Hound dogs are known for their long history of assisting hunters in the field. Each breed in the Hound Group has unique strengths in the field. Some hounds are excellent scent trackers. Others are sight hounds, possessing the ability to spot an animal far in the distance and the rocket-like speed to run it down.
Sight hounds are the sleek, speedy, sports-car model of hound, while scent hounds are more sturdy and tough, like a pickup truck. Regardless of the type of hound, all dogs in this group are independent creatures that like to decide on their own terms whether or not they will obey a particular command. This can make them useful in the field, as they won’t stop until they locate their prey, but it can cause problems in the home when your hound dog just won’t come when called.

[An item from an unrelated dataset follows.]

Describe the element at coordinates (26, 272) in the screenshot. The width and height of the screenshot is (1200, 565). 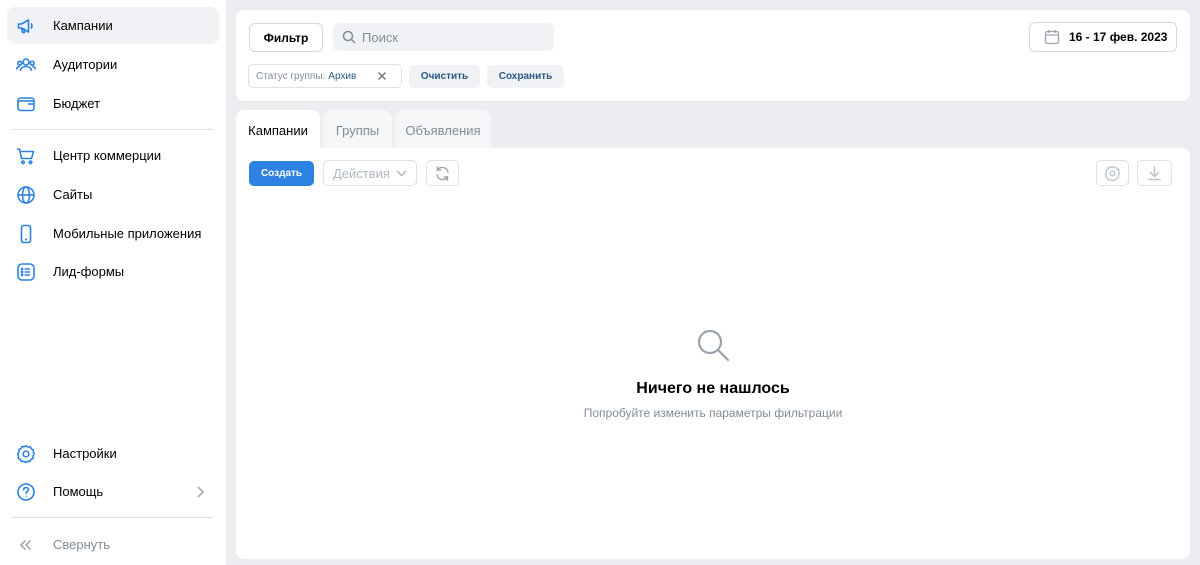
I see `list-icon` at that location.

The Hound Group is extremely diverse. The breeds range from the Pharaoh Hound to Beagles, Elkhounds to Bloodhounds. They come in a variety of sizes and coat types, and their personalities range from rambunctious and outgoing to laid-back and nonchalant. All hounds, regardless of size or breed, require supervision when outdoors, and should only be left off-leash in a secure, fenced area. These dogs will take off after small animals or the scent of an animal with laser-focus, even if it takes them into oncoming traffic.

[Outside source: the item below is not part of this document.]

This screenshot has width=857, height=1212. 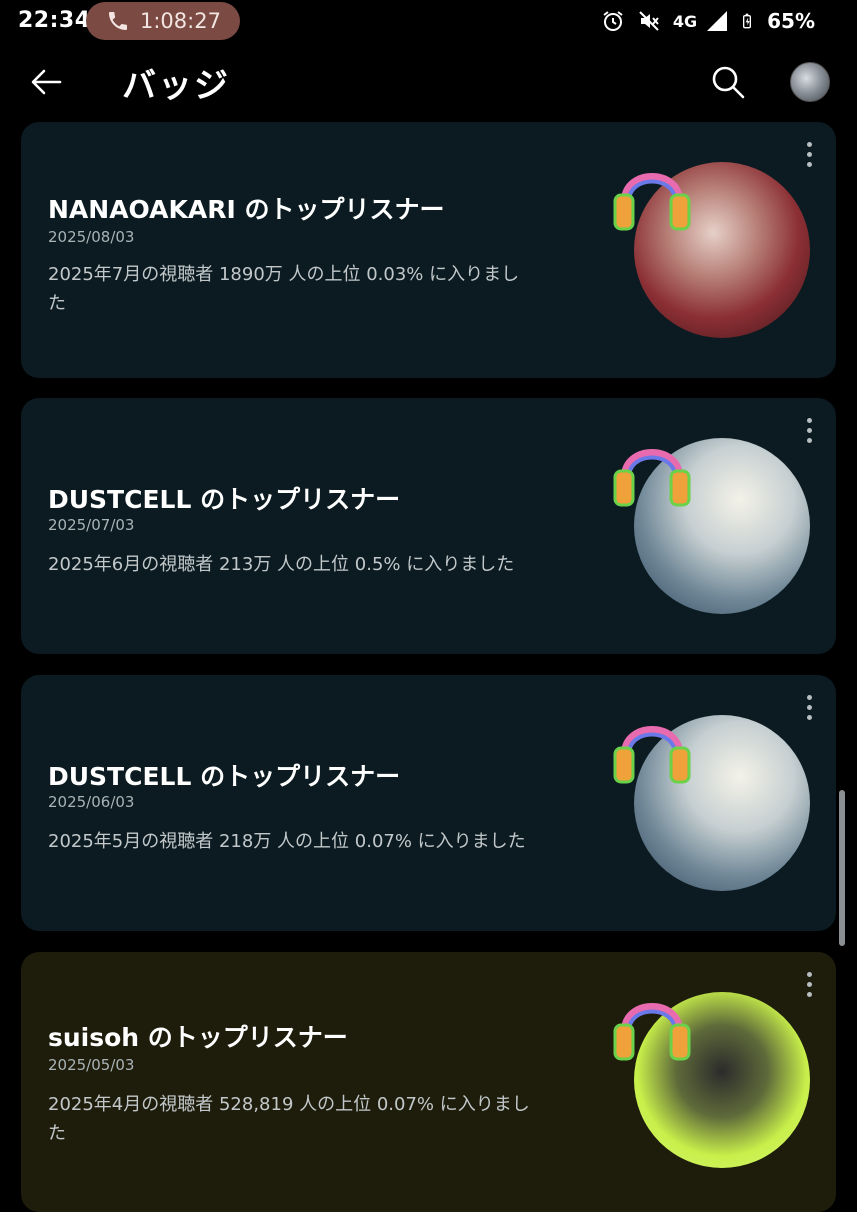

One of the most famous traits of the group is their penchant for baying, not all hounds bay, but many breeds do. Before deciding to share your home with a hound, it’s probably best to observe a baying animal so that you can determine whether or not the noise is something you – and your neighbors – can live with. Despite their noisy quirks, hound dogs of all breeds have proven to be loyal, steadfast family companions. Many breeds are excellent with children, though sight hounds may not be able to control their desire to chase. With consistent training and a bit of supervision, hound dogs can be a great addition to families of all sizes.